───── PROVIDED ENTRIES

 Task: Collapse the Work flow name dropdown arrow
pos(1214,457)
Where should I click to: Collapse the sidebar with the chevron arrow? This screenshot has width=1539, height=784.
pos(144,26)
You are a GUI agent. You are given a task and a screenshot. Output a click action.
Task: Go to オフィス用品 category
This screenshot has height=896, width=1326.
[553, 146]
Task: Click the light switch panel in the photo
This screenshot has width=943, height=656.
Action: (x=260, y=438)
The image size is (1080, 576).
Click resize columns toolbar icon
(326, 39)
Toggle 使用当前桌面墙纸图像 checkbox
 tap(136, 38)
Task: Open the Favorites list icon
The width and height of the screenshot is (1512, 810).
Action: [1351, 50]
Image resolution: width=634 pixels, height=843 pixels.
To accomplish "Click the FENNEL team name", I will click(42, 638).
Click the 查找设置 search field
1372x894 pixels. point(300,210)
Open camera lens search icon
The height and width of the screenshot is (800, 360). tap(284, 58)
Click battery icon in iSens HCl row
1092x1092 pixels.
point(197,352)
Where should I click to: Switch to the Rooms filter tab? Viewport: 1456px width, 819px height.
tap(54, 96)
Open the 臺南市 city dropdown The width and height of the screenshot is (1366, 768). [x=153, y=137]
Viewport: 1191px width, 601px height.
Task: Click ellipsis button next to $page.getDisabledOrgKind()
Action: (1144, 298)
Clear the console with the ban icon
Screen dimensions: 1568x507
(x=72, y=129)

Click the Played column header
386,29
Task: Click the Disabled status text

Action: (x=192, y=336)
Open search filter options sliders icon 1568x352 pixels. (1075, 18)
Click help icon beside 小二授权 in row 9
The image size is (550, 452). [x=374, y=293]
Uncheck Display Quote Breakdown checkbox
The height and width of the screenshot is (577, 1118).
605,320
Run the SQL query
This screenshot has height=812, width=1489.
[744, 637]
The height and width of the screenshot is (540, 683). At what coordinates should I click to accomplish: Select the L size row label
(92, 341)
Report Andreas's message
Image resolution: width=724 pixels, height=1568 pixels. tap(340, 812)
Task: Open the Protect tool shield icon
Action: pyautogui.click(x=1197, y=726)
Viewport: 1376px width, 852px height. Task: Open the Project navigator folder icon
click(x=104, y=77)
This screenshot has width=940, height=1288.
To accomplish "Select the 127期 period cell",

──────────

== REQUIREMENT ==
Transcribe the lines above verbatim.

== RESPONSE TO THIS TASK ==
 Task: Collapse the Work flow name dropdown arrow
pos(1214,457)
Where should I click to: Collapse the sidebar with the chevron arrow? This screenshot has width=1539, height=784.
pos(144,26)
You are a GUI agent. You are given a task and a screenshot. Output a click action.
Task: Go to オフィス用品 category
This screenshot has height=896, width=1326.
[553, 146]
Task: Click the light switch panel in the photo
This screenshot has width=943, height=656.
Action: (x=260, y=438)
The image size is (1080, 576).
Click resize columns toolbar icon
(326, 39)
Toggle 使用当前桌面墙纸图像 checkbox
 tap(136, 38)
Task: Open the Favorites list icon
The width and height of the screenshot is (1512, 810).
Action: [1351, 50]
Image resolution: width=634 pixels, height=843 pixels.
To accomplish "Click the FENNEL team name", I will click(42, 638).
Click the 查找设置 search field
1372x894 pixels. point(300,210)
Open camera lens search icon
The height and width of the screenshot is (800, 360). tap(284, 58)
Click battery icon in iSens HCl row
1092x1092 pixels.
point(197,352)
Where should I click to: Switch to the Rooms filter tab? Viewport: 1456px width, 819px height.
tap(54, 96)
Open the 臺南市 city dropdown The width and height of the screenshot is (1366, 768). [x=153, y=137]
Viewport: 1191px width, 601px height.
Task: Click ellipsis button next to $page.getDisabledOrgKind()
Action: (1144, 298)
Clear the console with the ban icon
Screen dimensions: 1568x507
(x=72, y=129)

Click the Played column header
386,29
Task: Click the Disabled status text

Action: (x=192, y=336)
Open search filter options sliders icon 1568x352 pixels. (1075, 18)
Click help icon beside 小二授权 in row 9
The image size is (550, 452). [x=374, y=293]
Uncheck Display Quote Breakdown checkbox
The height and width of the screenshot is (577, 1118).
605,320
Run the SQL query
This screenshot has height=812, width=1489.
[744, 637]
The height and width of the screenshot is (540, 683). At what coordinates should I click to accomplish: Select the L size row label
(92, 341)
Report Andreas's message
Image resolution: width=724 pixels, height=1568 pixels. tap(340, 812)
Task: Open the Protect tool shield icon
Action: pyautogui.click(x=1197, y=726)
Viewport: 1376px width, 852px height. Task: Open the Project navigator folder icon
click(x=104, y=77)
This screenshot has width=940, height=1288.
To accomplish "Select the 127期 period cell",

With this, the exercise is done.